The West Florida Sand Sheet differs from many great carbonate banks such as those of the Bahamas, the Persian Gulf, and the Great Barrier reef in that it extends as far north as 29°30^prime and is composed mostly of residual carbonate, specifically of patches of molluscan shell hash, foraminiferal, algal, and even oolitic sands. Only a few patch reefs and one relatively large deep-water (>20 m) tropical reef, called the Florida Middle Ground, are present. Sediments resemble more closely those of the shelf of the southeastern Atlantic United States, with the clastic components removed, than those in other carbonate banks.
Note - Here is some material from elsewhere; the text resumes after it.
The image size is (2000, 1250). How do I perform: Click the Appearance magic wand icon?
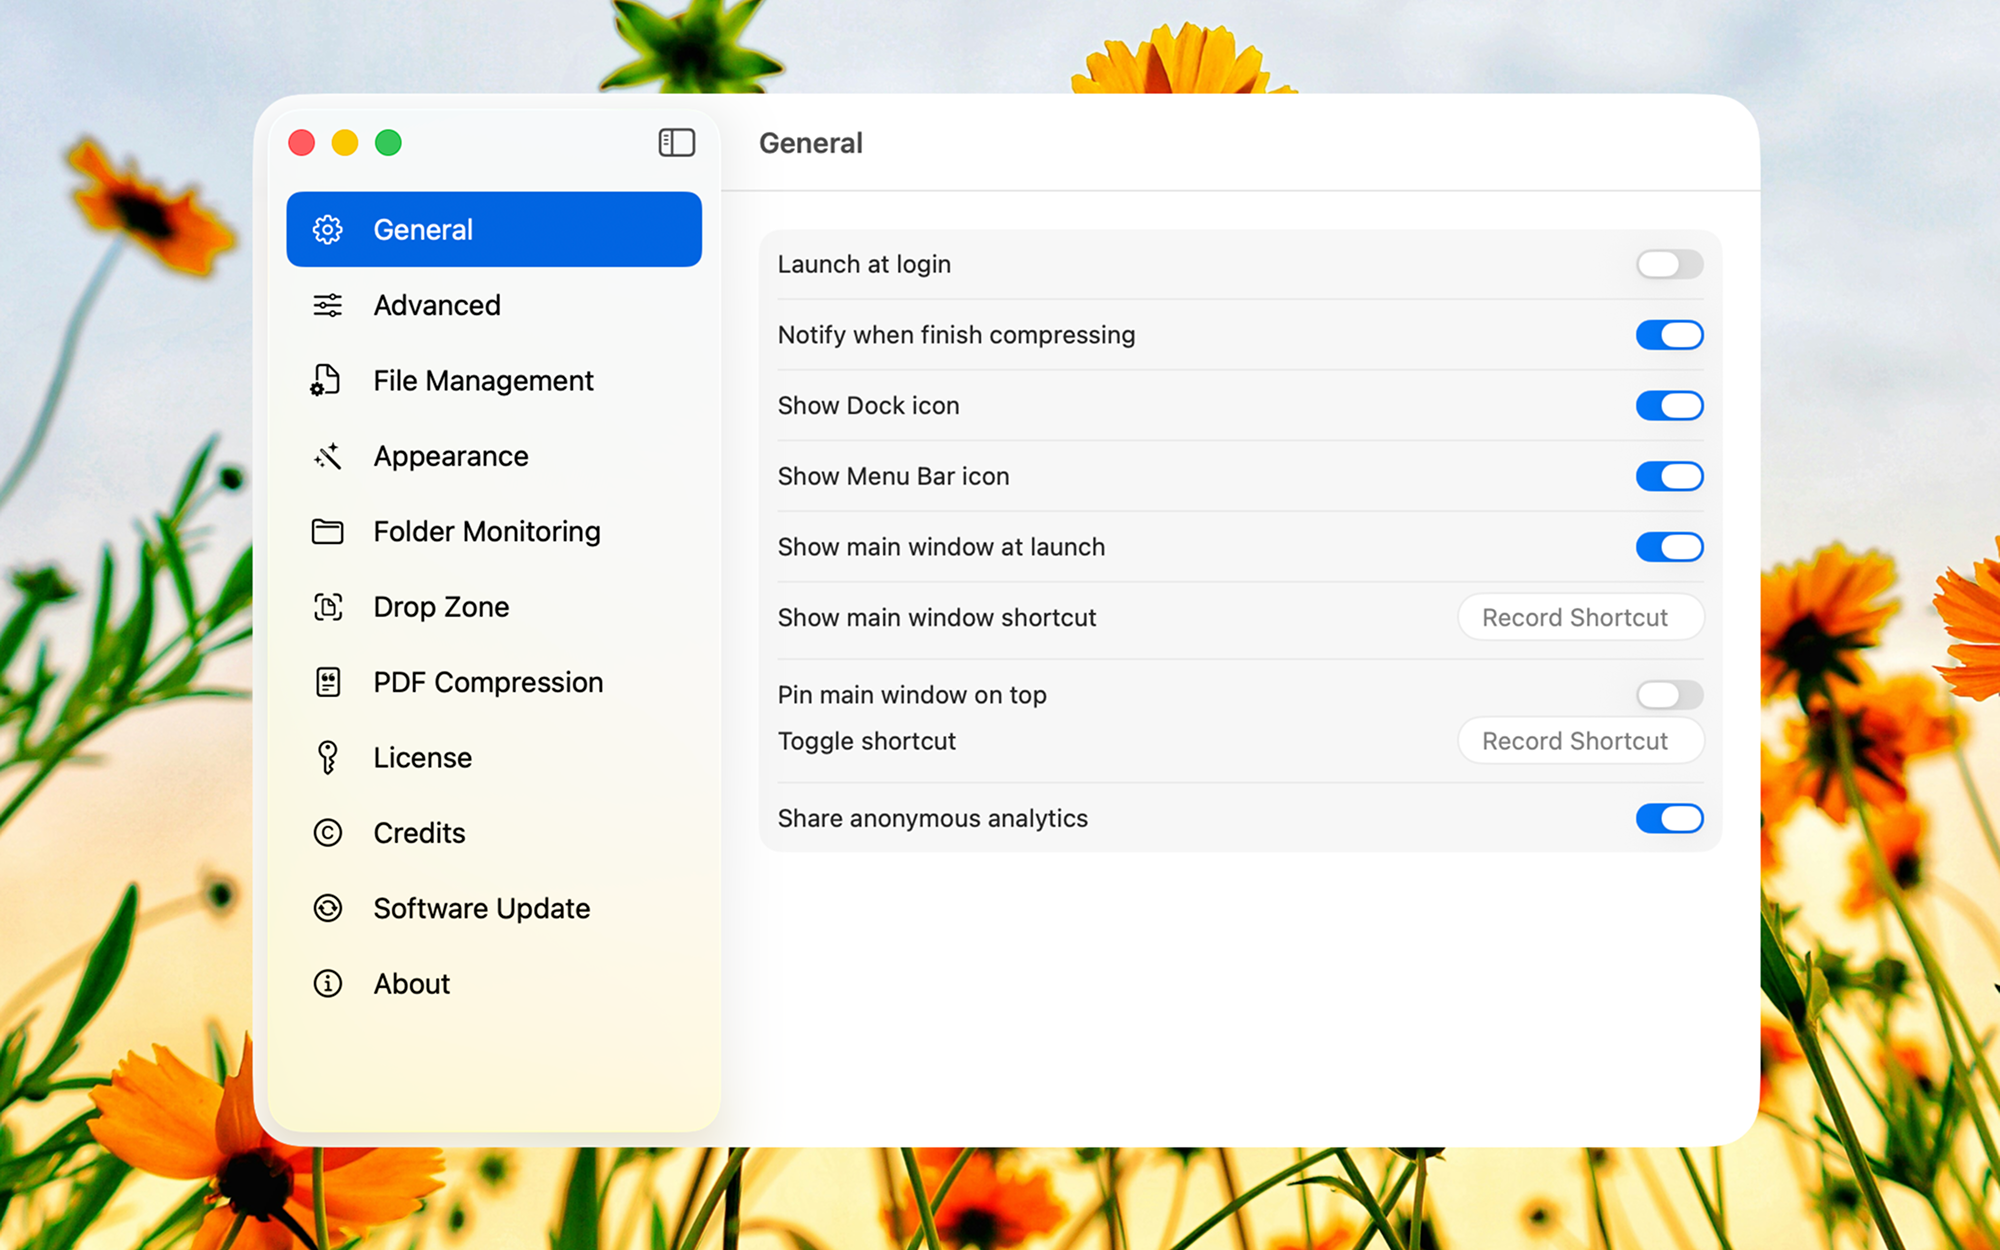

Inshore of the carbonate sands and separated from them by a transition zone of mixed composition lies a mature fine quartz sand, which also comprises the beaches of southwest Florida. The quartz sand appears to have been deposited at lower sea-level stands and then to have been moved up and down the peninsula in a seasonally changing longshore current system.

Side-scan and seismic surveys of the West Florida shelf show that far from being a featureless plain beneath the relatively low-energy gulf, the sand sheet has a full suite of bed forms from giant sand waves to small-scale ripples. These suggest that the seafloor is undergoing major redistribution and reworking of sediments, probably primarily as the result of passage of major storms.